Indian leaders were conspicuously absent from last fall’s multilateral TB gathering at the UNGA in New York. The global leaders—the WHO’s STOP TB Partnership as well as organizations like the Bill & Melinda Gates Foundation—have praised the Modi government for sticking to its 2025 commitment. But Chapal Mehra, the convenor of Survivors against TB, says, “[I]f we have no drugs, no budgets for expansion, and there is no justice … will that commitment translate to anything?” Experience suggests it will not—global TB targets have been set (1991), reset (2000), revised (2011–15), and woven into Millennium Development Goals (2015).
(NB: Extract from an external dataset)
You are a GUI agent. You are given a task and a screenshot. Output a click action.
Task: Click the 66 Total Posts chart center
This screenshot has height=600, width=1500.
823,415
Right now, every U.N. global milestone for TB is lagging behind expectations. Reducing deaths is short by 56 percent, reducing cases by 41 percent, and making treatment affordable by 49 percent. India’s lapses are part of the reason for these shortfalls. Tuberculosis has always been an important litmus test for global health, revealing failures of policymakers decade after decade as perhaps no other plague does. India is not alone in seeing increases in TB; the disease is on the rise in Europe, in part because of the war in Ukraine, and in the United States, where California and New York have seen hot spots fuelled in part by budget cuts affecting efforts to fight infectious-disease outbreaks. India’s failures are not to blame for these occurrences, but raise concerns about health systems left understaffed and overwhelmed by the pandemic.
It would help if the international community could rally around TB the way it did around HIV/AIDS in the 1990s, says Robyn Waite, an independent researcher and TB advocate. She says India today resembles the situation in South Africa during the height of the AIDS crisis—patients left without medicines, families ruined, communities compromised, while the government insists that things are under control. In that time of crisis, HIV also affected people in high-income countries, making it easier to marshal resources, she says. TB has some global allies, but, Waite says, “there aren’t many people in high-income countries with recent experiences of TB to support the cause in the same way.”
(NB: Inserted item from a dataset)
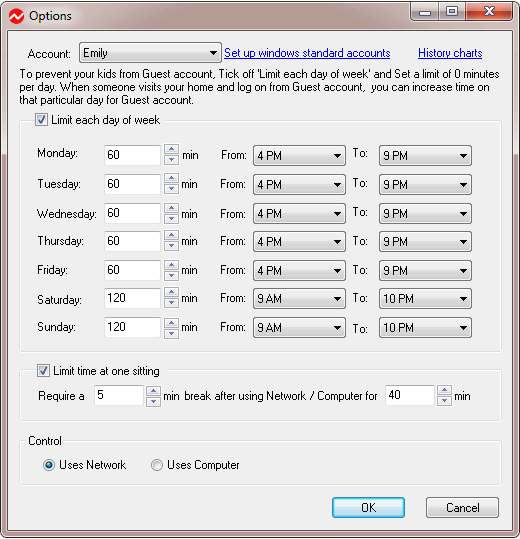Toggle Limit time at one sitting

(43, 371)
The situation is especially frustrating because “India can be a model for the world, a country with enormous—though maldistributed—resources and incredible ingenuity,” says Carole Mitnick, a TB researcher and professor of global health and social medicine at Harvard Medical School. Indian activists agree that the country has the tools needed to drastically reduce infections and the logistical know-how to organize mass elimination campaigns. Instead, Indian patients can find themselves stuck in a drug desert.
Physicians like Jain say they too often face impossible choices in deciding which patients should get scarce doses of medication. “When we cannot even guarantee the reliable supply of medicines, we play havoc with the lives of patients,” he says.
Global TB intervention cannot succeed without the world’s most populous country taking the lead in combating the illness. Until India again is making substantial progress against the disease, prospects for a world without TB look bleak.